List every line below that contains the string "navigation", copying each one in full.

^^^^^^^^^^^^^^^^

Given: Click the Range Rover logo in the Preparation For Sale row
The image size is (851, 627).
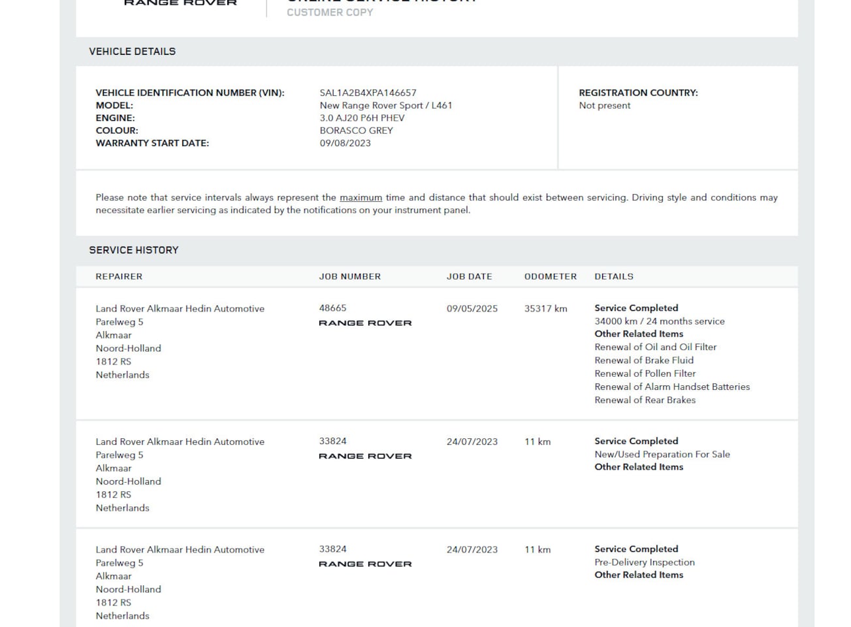Looking at the screenshot, I should [x=365, y=457].
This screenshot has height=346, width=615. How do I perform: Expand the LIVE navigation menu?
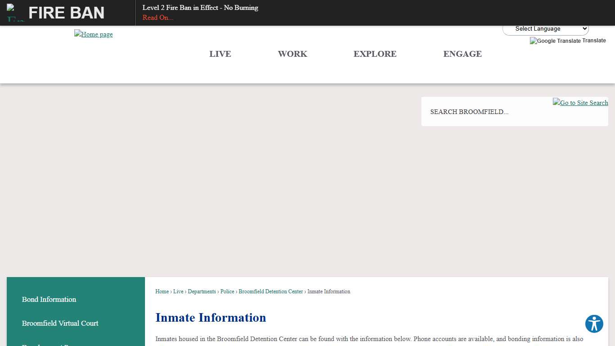click(220, 54)
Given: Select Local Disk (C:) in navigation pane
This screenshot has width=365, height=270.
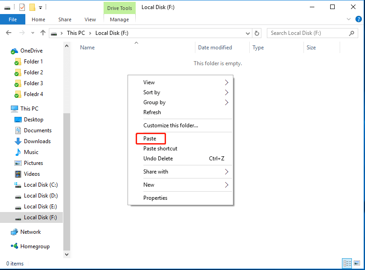Looking at the screenshot, I should click(x=41, y=185).
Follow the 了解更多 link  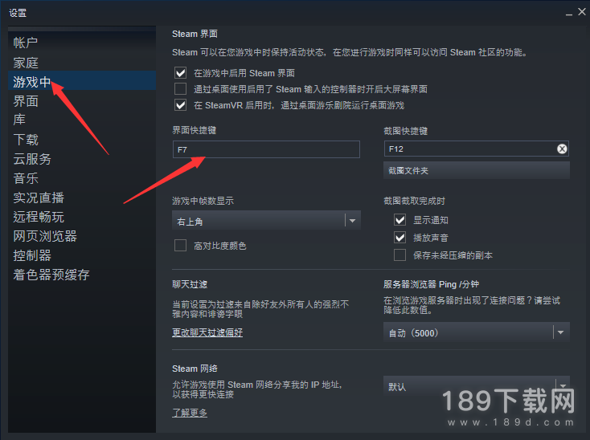[x=190, y=413]
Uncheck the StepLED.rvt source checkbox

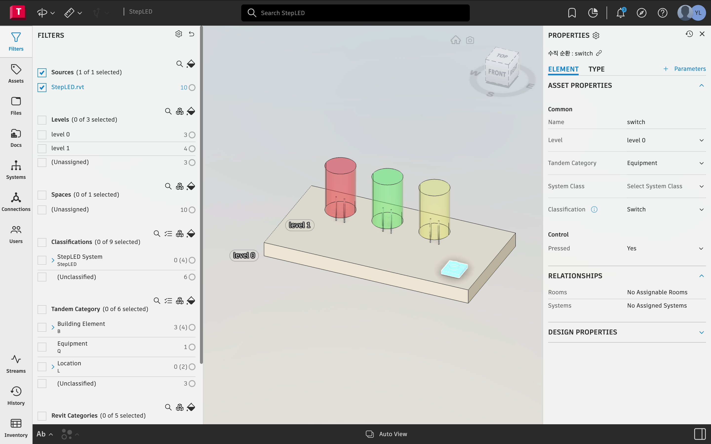tap(42, 88)
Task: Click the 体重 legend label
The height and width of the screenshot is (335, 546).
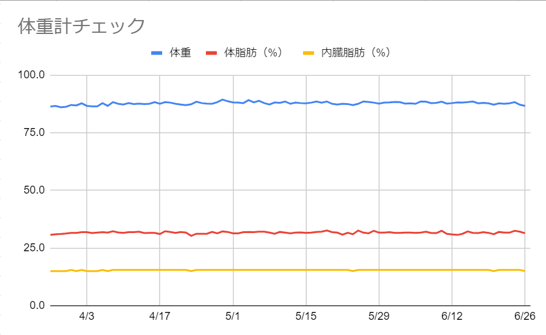Action: pos(180,53)
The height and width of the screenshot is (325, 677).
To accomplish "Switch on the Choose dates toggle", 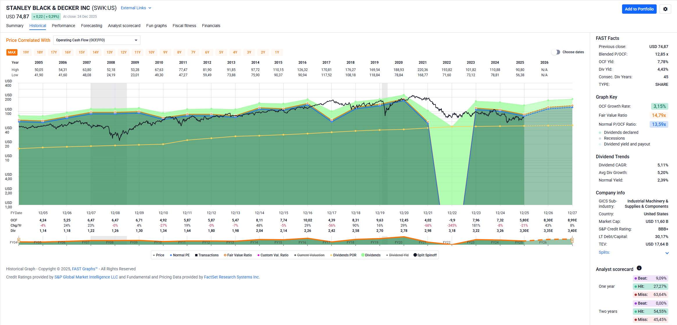I will click(556, 52).
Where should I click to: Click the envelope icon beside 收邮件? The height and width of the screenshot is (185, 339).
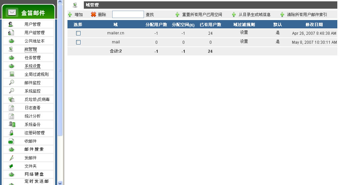(x=11, y=141)
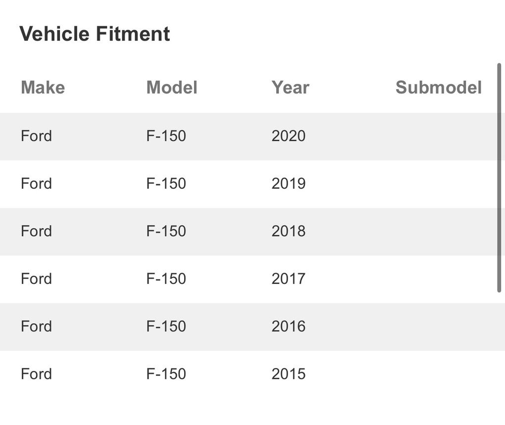505x425 pixels.
Task: Click the Year column header
Action: coord(290,88)

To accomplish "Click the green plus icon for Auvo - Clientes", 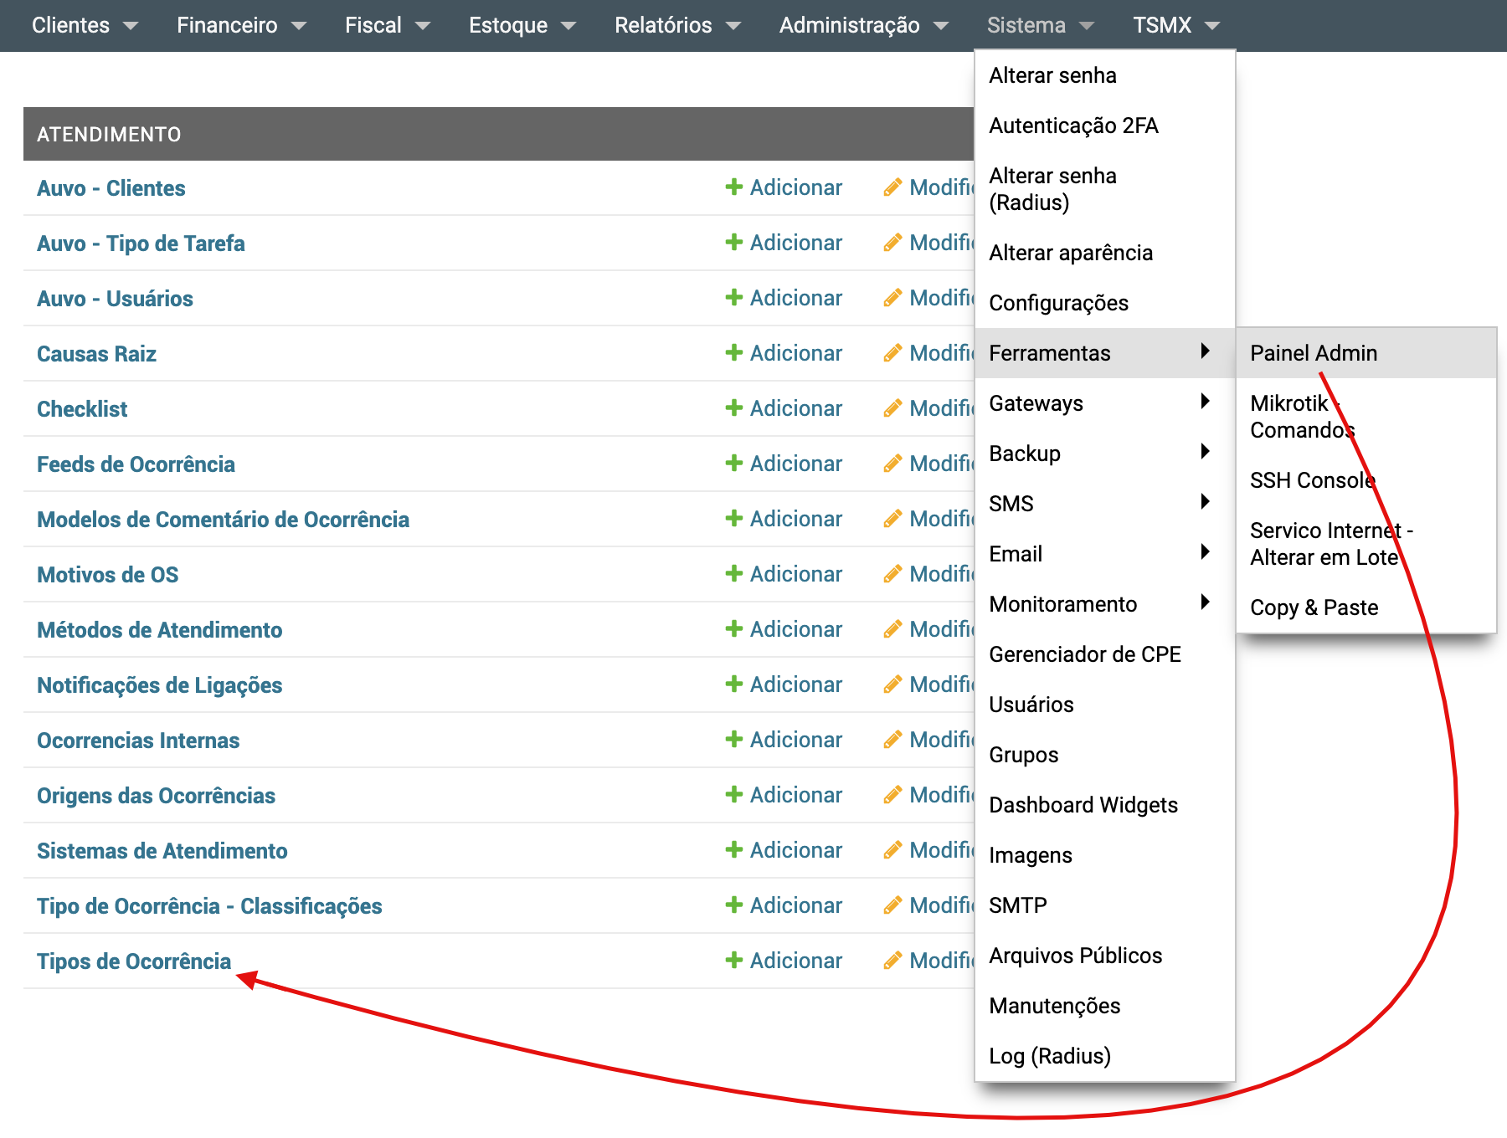I will 734,187.
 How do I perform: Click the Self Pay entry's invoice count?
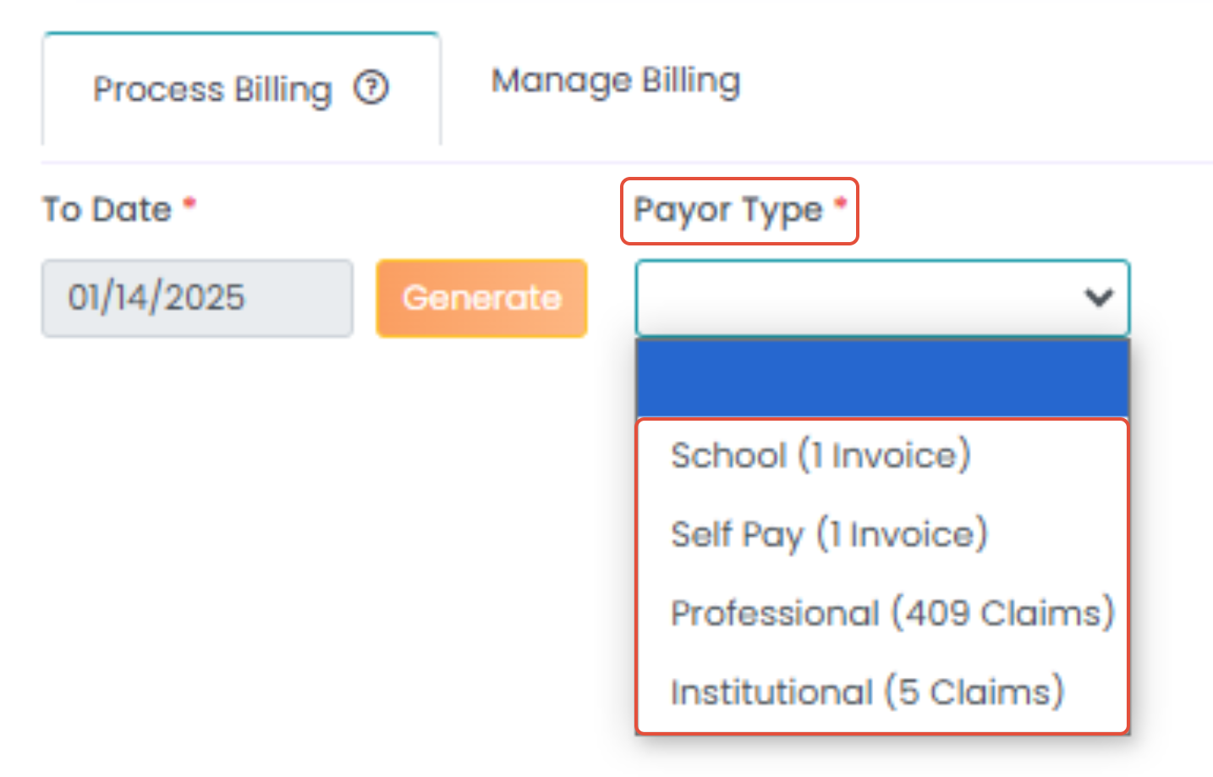tap(902, 535)
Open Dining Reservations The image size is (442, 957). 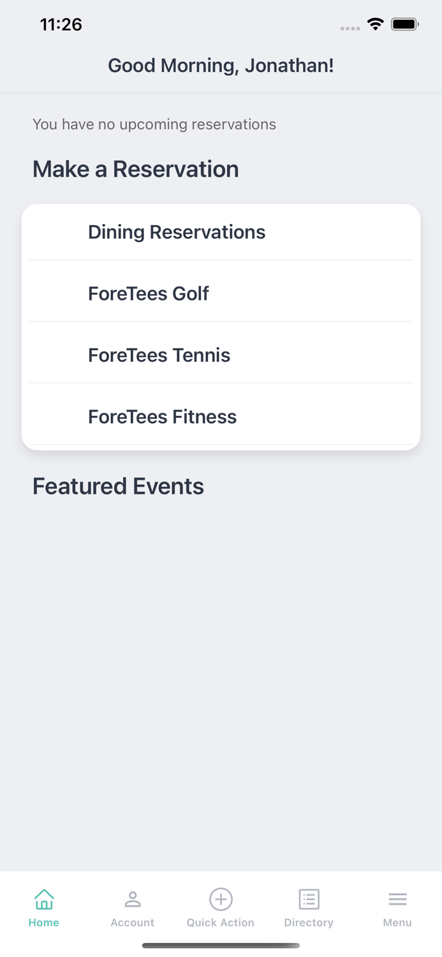177,232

^^^^^^^^^^^^^^^^

Reply to the exercise
This screenshot has height=346, width=615. How do I perform: Expand the LIVE navigation menu?
Given: Select Local Disk (C:) in navigation pane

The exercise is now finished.